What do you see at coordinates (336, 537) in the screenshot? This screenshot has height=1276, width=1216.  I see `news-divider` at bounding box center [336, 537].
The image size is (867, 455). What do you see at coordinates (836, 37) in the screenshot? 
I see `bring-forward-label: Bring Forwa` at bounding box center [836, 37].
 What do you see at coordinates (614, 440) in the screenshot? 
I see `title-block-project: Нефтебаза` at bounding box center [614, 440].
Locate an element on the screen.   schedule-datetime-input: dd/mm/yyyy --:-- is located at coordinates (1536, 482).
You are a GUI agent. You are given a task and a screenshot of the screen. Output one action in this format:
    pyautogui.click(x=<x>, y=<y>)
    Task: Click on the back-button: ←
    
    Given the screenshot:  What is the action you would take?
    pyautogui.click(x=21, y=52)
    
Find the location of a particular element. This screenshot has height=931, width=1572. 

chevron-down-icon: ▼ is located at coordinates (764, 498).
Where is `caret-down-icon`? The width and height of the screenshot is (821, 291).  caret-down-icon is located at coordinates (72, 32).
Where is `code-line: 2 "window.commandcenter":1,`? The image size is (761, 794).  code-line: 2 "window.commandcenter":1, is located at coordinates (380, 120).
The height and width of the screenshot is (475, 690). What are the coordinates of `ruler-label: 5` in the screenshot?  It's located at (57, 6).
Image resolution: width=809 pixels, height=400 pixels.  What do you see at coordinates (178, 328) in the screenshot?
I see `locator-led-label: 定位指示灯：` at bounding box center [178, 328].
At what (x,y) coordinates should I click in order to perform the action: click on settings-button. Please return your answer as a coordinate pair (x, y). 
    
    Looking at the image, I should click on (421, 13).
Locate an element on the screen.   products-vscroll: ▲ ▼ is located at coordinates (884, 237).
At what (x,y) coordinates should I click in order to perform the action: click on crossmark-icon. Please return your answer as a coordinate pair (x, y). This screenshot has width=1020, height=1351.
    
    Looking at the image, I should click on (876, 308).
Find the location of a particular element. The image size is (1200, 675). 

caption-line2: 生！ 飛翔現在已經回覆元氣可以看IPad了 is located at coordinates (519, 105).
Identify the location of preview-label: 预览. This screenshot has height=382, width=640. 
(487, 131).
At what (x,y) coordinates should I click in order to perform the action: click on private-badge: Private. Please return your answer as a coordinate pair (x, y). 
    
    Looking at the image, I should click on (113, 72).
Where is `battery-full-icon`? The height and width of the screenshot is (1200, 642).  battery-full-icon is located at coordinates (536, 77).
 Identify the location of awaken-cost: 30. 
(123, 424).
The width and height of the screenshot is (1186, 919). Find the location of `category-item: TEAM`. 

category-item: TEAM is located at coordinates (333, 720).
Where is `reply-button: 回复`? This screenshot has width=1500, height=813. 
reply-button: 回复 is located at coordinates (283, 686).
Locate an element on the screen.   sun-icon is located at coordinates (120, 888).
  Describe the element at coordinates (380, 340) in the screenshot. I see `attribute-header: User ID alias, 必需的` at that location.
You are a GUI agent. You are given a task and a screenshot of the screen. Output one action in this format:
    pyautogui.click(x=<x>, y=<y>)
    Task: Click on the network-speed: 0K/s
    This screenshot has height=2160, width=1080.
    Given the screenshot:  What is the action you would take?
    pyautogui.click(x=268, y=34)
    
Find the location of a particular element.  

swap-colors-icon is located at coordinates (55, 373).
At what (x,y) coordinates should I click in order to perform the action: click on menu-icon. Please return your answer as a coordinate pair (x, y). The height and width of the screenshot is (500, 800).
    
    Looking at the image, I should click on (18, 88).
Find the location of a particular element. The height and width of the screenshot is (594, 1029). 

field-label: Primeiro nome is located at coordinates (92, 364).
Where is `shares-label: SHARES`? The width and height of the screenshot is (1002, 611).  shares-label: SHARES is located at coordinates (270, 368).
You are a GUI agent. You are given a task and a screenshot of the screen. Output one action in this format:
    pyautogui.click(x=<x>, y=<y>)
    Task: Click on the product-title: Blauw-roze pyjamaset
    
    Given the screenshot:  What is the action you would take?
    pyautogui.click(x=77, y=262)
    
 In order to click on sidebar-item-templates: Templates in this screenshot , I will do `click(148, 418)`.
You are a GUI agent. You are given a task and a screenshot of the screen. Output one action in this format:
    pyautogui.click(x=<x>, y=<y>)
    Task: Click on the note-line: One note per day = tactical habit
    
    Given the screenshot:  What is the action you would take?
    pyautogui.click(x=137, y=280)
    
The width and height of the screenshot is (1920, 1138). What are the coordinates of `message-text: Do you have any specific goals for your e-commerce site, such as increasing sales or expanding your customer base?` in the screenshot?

========

### YOUR ASSIGNMENT
Edit all the records above, replacing "GUI agent" with "screen assistant" wherever it occurs and leaving everything else unchanged.

### REPLY
What do you see at coordinates (336, 537) in the screenshot? This screenshot has height=1276, width=1216.  I see `news-divider` at bounding box center [336, 537].
The image size is (867, 455). What do you see at coordinates (836, 37) in the screenshot? 
I see `bring-forward-label: Bring Forwa` at bounding box center [836, 37].
 What do you see at coordinates (614, 440) in the screenshot? 
I see `title-block-project: Нефтебаза` at bounding box center [614, 440].
Locate an element on the screen.   schedule-datetime-input: dd/mm/yyyy --:-- is located at coordinates (1536, 482).
You are a screen assistant. You are given a task and a screenshot of the screen. Output one action in this format:
    pyautogui.click(x=<x>, y=<y>)
    Task: Click on the back-button: ←
    
    Given the screenshot:  What is the action you would take?
    pyautogui.click(x=21, y=52)
    
Find the location of a particular element. This screenshot has height=931, width=1572. 

chevron-down-icon: ▼ is located at coordinates (764, 498).
Where is `caret-down-icon`? The width and height of the screenshot is (821, 291).  caret-down-icon is located at coordinates (72, 32).
Where is `code-line: 2 "window.commandcenter":1,`? The image size is (761, 794).  code-line: 2 "window.commandcenter":1, is located at coordinates (380, 120).
The height and width of the screenshot is (475, 690). What are the coordinates of `ruler-label: 5` in the screenshot?  It's located at (57, 6).
Image resolution: width=809 pixels, height=400 pixels.  What do you see at coordinates (178, 328) in the screenshot?
I see `locator-led-label: 定位指示灯：` at bounding box center [178, 328].
At what (x,y) coordinates should I click in order to perform the action: click on settings-button. Please return your answer as a coordinate pair (x, y). 
    
    Looking at the image, I should click on (421, 13).
Locate an element on the screen.   products-vscroll: ▲ ▼ is located at coordinates (884, 237).
At what (x,y) coordinates should I click in order to perform the action: click on crossmark-icon. Please return your answer as a coordinate pair (x, y). This screenshot has width=1020, height=1351.
    
    Looking at the image, I should click on (876, 308).
Find the location of a particular element. The image size is (1200, 675). 

caption-line2: 生！ 飛翔現在已經回覆元氣可以看IPad了 is located at coordinates (519, 105).
Identify the location of preview-label: 预览. This screenshot has height=382, width=640. 
(487, 131).
At what (x,y) coordinates should I click in order to perform the action: click on private-badge: Private. Please return your answer as a coordinate pair (x, y). 
    
    Looking at the image, I should click on (113, 72).
Where is `battery-full-icon`? The height and width of the screenshot is (1200, 642).  battery-full-icon is located at coordinates (536, 77).
 Identify the location of awaken-cost: 30. 
(123, 424).
The width and height of the screenshot is (1186, 919). Find the location of `category-item: TEAM`. 

category-item: TEAM is located at coordinates (333, 720).
Where is `reply-button: 回复`? This screenshot has width=1500, height=813. 
reply-button: 回复 is located at coordinates (283, 686).
Locate an element on the screen.   sun-icon is located at coordinates (120, 888).
  Describe the element at coordinates (380, 340) in the screenshot. I see `attribute-header: User ID alias, 必需的` at that location.
You are a screen assistant. You are given a task and a screenshot of the screen. Output one action in this format:
    pyautogui.click(x=<x>, y=<y>)
    Task: Click on the network-speed: 0K/s
    This screenshot has height=2160, width=1080.
    Given the screenshot:  What is the action you would take?
    pyautogui.click(x=268, y=34)
    
Find the location of a particular element.  

swap-colors-icon is located at coordinates (55, 373).
At what (x,y) coordinates should I click in order to perform the action: click on menu-icon. Please return your answer as a coordinate pair (x, y). The height and width of the screenshot is (500, 800).
    
    Looking at the image, I should click on (18, 88).
Find the location of a particular element. The height and width of the screenshot is (594, 1029). 

field-label: Primeiro nome is located at coordinates (92, 364).
Where is `shares-label: SHARES`? The width and height of the screenshot is (1002, 611).  shares-label: SHARES is located at coordinates (270, 368).
You are a screen assistant. You are given a task and a screenshot of the screen. Output one action in this format:
    pyautogui.click(x=<x>, y=<y>)
    Task: Click on the product-title: Blauw-roze pyjamaset
    
    Given the screenshot:  What is the action you would take?
    pyautogui.click(x=77, y=262)
    
 In order to click on sidebar-item-templates: Templates in this screenshot , I will do `click(148, 418)`.
You are a screen assistant. You are given a task and a screenshot of the screen. Output one action in this format:
    pyautogui.click(x=<x>, y=<y>)
    Task: Click on the note-line: One note per day = tactical habit
    
    Given the screenshot:  What is the action you would take?
    pyautogui.click(x=137, y=280)
    
The width and height of the screenshot is (1920, 1138). What are the coordinates of `message-text: Do you have any specific goals for your e-commerce site, such as increasing sales or expanding your customer base?` in the screenshot?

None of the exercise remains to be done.